#### [Extracted entries]

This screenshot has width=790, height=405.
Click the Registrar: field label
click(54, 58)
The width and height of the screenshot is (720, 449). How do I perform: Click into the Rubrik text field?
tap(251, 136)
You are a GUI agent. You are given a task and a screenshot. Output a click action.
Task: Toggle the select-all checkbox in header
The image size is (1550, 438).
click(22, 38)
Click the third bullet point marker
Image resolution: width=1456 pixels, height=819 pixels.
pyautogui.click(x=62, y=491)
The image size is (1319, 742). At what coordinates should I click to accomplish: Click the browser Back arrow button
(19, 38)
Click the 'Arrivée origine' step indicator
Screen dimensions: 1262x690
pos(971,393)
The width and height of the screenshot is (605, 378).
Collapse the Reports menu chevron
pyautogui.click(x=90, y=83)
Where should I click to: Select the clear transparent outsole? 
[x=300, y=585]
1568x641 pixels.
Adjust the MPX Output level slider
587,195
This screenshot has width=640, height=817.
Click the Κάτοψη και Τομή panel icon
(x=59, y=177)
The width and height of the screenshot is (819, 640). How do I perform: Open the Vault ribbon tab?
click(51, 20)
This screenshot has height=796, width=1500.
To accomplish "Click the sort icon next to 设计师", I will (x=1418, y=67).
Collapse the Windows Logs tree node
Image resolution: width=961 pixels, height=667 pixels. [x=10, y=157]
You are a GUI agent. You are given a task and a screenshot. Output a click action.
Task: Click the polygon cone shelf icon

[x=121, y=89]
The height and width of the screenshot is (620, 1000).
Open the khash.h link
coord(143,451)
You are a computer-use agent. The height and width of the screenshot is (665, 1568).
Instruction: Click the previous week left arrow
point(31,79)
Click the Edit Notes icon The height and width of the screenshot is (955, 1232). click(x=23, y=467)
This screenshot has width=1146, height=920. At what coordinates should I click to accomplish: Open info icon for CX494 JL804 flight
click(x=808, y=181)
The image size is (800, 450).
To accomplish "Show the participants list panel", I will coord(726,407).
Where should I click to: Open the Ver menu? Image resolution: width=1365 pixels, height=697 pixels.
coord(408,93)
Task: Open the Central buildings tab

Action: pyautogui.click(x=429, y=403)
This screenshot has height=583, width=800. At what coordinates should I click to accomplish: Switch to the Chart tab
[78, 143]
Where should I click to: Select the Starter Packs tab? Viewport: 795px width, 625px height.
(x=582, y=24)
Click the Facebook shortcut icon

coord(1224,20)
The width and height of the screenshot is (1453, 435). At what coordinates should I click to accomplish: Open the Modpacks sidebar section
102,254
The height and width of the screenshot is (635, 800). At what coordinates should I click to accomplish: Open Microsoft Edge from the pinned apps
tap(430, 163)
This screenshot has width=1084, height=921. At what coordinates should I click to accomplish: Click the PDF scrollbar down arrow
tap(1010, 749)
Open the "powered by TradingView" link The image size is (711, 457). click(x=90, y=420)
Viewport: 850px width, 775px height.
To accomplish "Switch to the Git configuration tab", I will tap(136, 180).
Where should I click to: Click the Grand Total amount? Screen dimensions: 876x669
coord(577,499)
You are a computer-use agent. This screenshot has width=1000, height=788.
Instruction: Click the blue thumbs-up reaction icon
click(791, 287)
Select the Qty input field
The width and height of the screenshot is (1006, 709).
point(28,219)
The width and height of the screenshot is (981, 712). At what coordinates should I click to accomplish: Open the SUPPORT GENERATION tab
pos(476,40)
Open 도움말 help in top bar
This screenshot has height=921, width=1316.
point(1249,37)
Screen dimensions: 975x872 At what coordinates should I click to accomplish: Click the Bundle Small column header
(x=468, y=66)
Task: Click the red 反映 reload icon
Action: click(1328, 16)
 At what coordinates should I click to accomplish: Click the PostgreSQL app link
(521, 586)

#### [Task to carry out]
Return all lines from the data that include the string "computer".

#### [Expected output]
You are a computer-use agent. The height and width of the screenshot is (665, 1568).
You are a computer-use agent. This screenshot has width=1000, height=788.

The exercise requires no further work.